A growing literature shows that two-stage least squares (2SLS) with multiple treatments yields coefficients that are difficult to interpret under heterogeneous treatment effects and cross-effects in the first stage. We show that in capacity-constrained allocation systems, these cross-effects are not a nuisance but the source of a clean policy interpretation. When treatments are rationed and the instrument operates on the same margin as the policy of interest, the 2SLS coefficient $β_k$ equals the total societal effect of expanding treatment $k$ by one slot, including all cascading reallocations through the system. The mechanism is general: it applies whenever fixed supply constrains allocation, whether through ranked queues, waitlists, or market-clearing prices. This cascade identity $\mathbf{T} = \mathbfβ$ holds for any first-stage matrix, under arbitrary treatment effect heterogeneity, and requires only instrument relevance and that the instrument operates on the same margin as the policy. The result applies to university admissions, school choice, medical residency matching, public housing, and other rationed allocation settings. We provide an empirical application using lottery-based admission to Swedish university programs and charitable giving as the outcome.

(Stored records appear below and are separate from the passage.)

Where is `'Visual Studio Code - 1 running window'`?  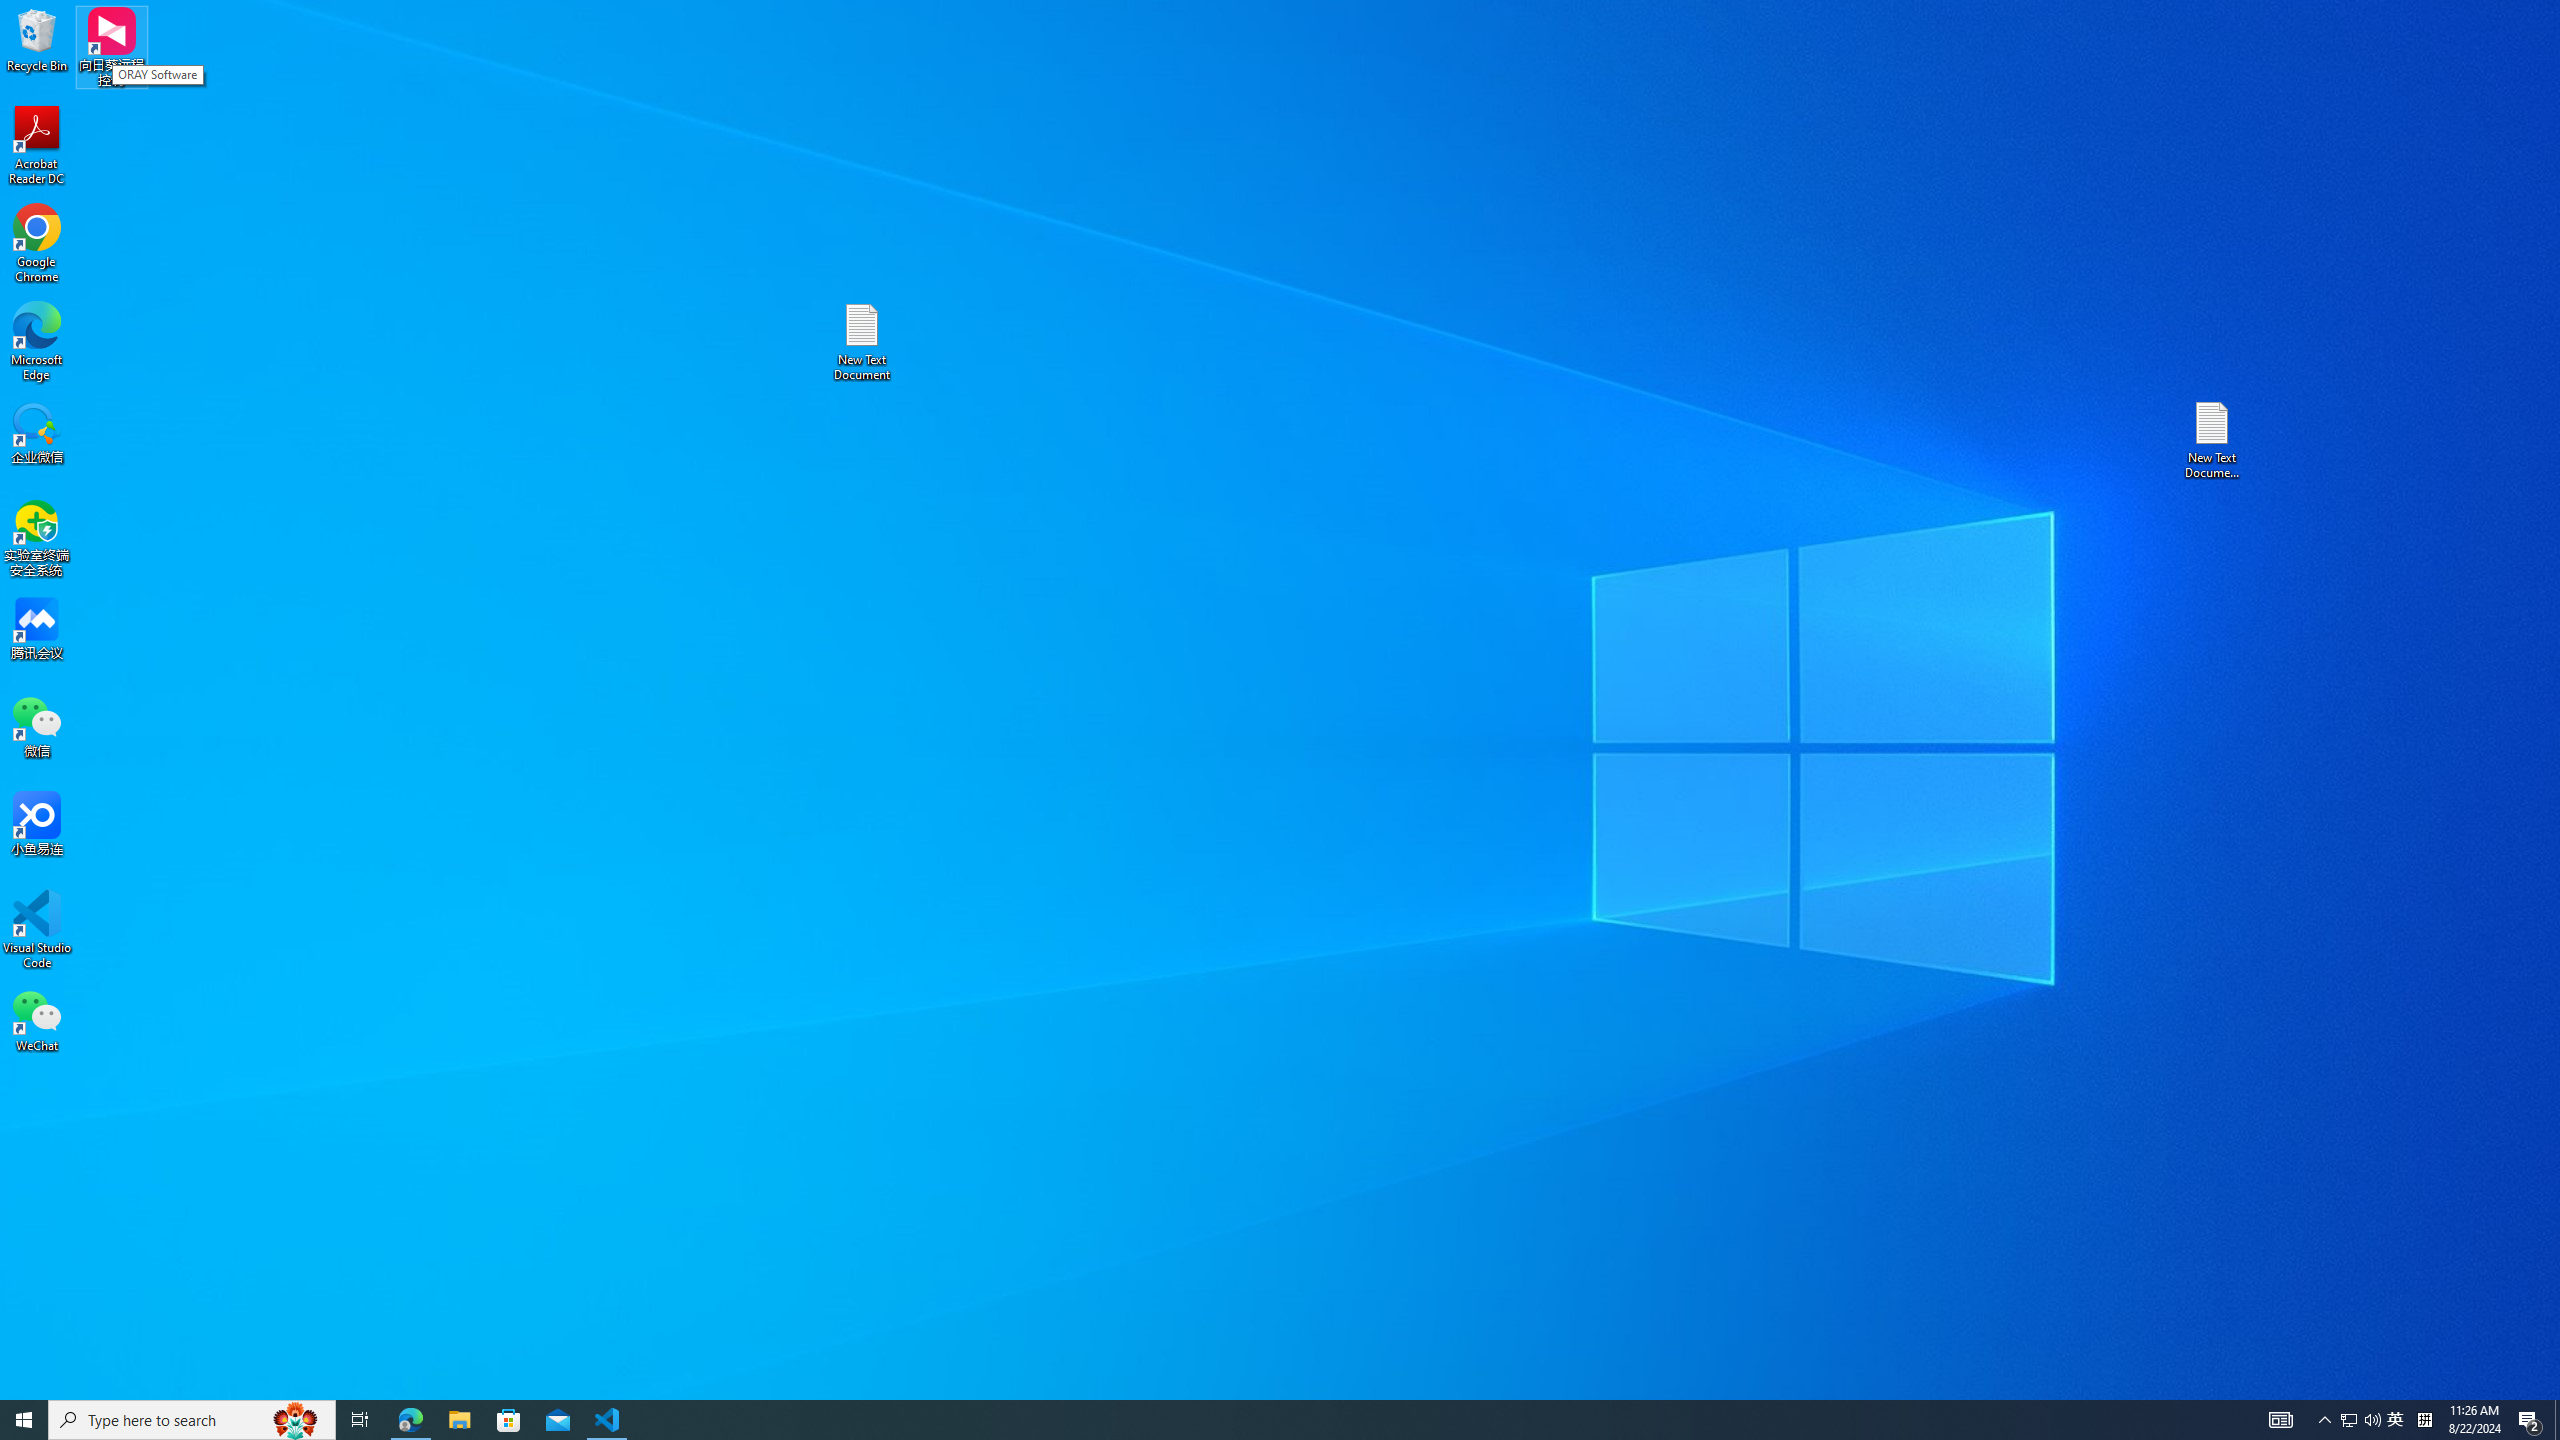 'Visual Studio Code - 1 running window' is located at coordinates (607, 1418).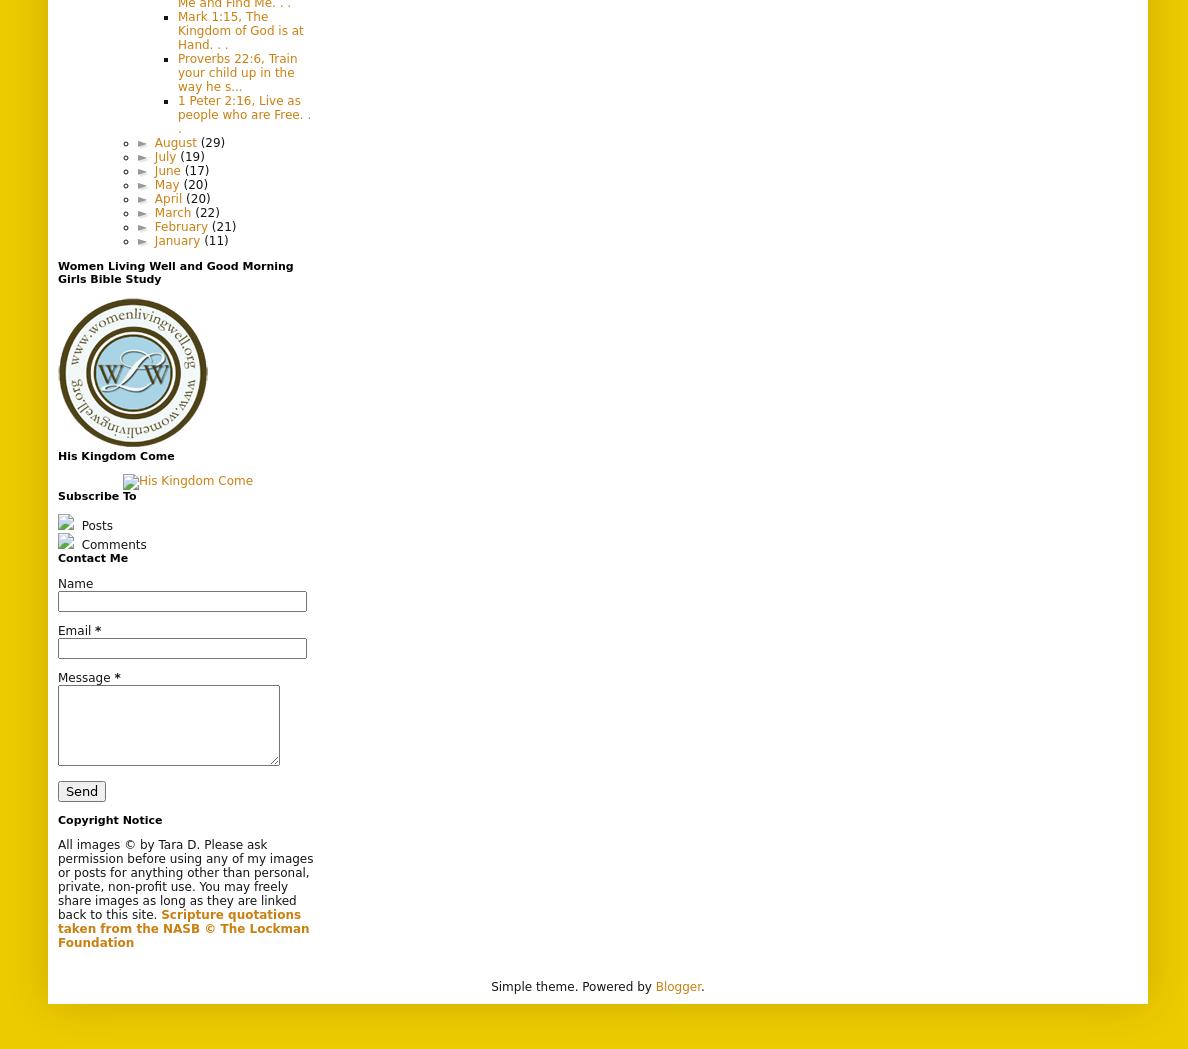  Describe the element at coordinates (57, 818) in the screenshot. I see `'Copyright Notice'` at that location.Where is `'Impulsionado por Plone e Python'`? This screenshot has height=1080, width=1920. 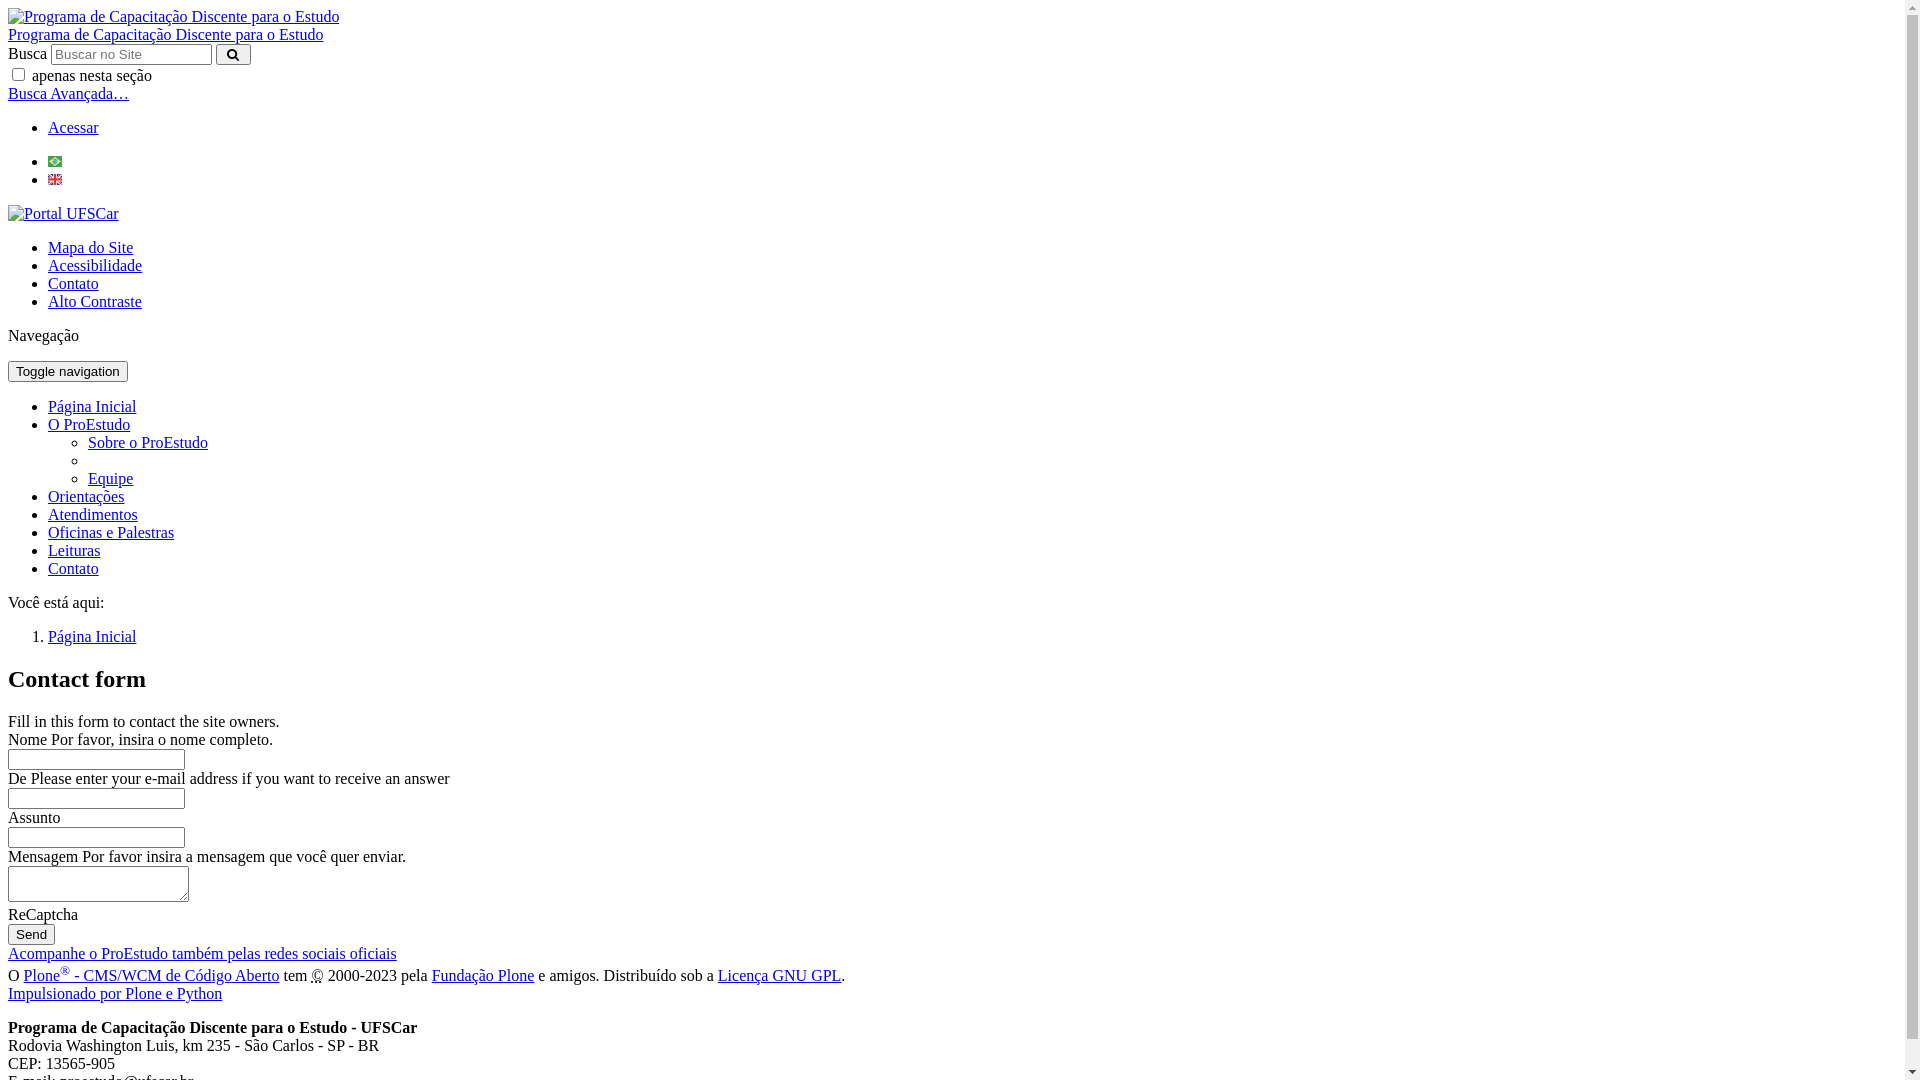 'Impulsionado por Plone e Python' is located at coordinates (114, 993).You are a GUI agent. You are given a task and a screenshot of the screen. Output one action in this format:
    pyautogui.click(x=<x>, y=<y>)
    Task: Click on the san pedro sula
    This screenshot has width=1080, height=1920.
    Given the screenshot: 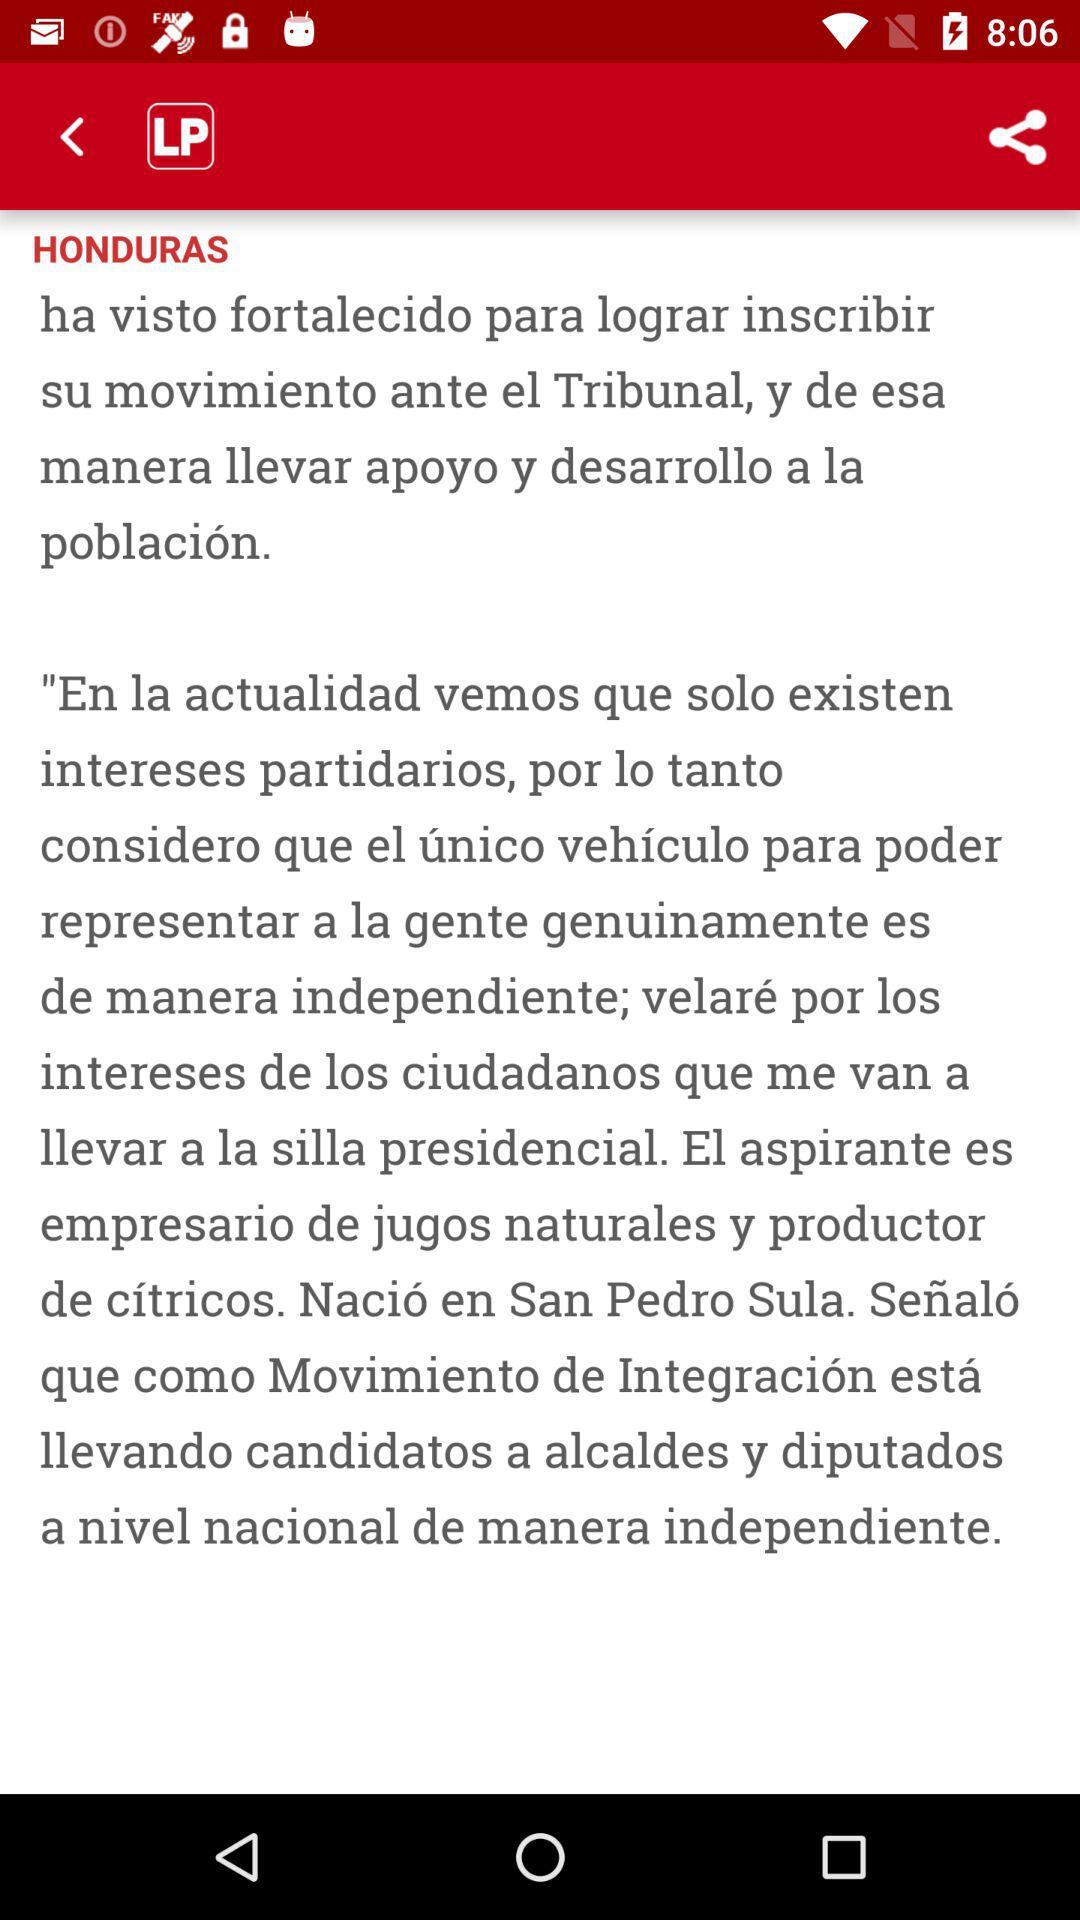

翻译：越来越多的文献表明，在使用多个处理变量的两阶段最小二乘法（2SLS）中，若存在处理效应异质性和第一阶段交叉效应，其估计系数将难以解释。我们证明，在容量受限的分配体系中，这些交叉效应并非干扰因素，而是赋予政策参数清晰解释的根源。当处理变量受到配额限制，且工具变量与待研究政策作用于同一边际时，2SLS系数$β_k$等于将处理$k$扩展一个配额所产生的总社会效应，其中包括通过系统产生的所有级联再分配效应。该机制具有普遍性：只要固定供给制约着资源配置（无论是通过排序队列、等待名单还是市场出清价格），这一结论均成立。这一级联恒等式$\mathbf{T} = \mathbfβ$适用于任意第一阶段矩阵，可容纳任意形式的处理效应异质性，且仅需满足工具变量相关性和工具变量与政策作用于同一边际这两个条件。该结果可应用于大学招生、学校选择、住院医师匹配、公共住房及其他配额分配场景。我们以瑞典大学课程的抽签录取作为实证案例，以慈善捐赠行为作为结果变量。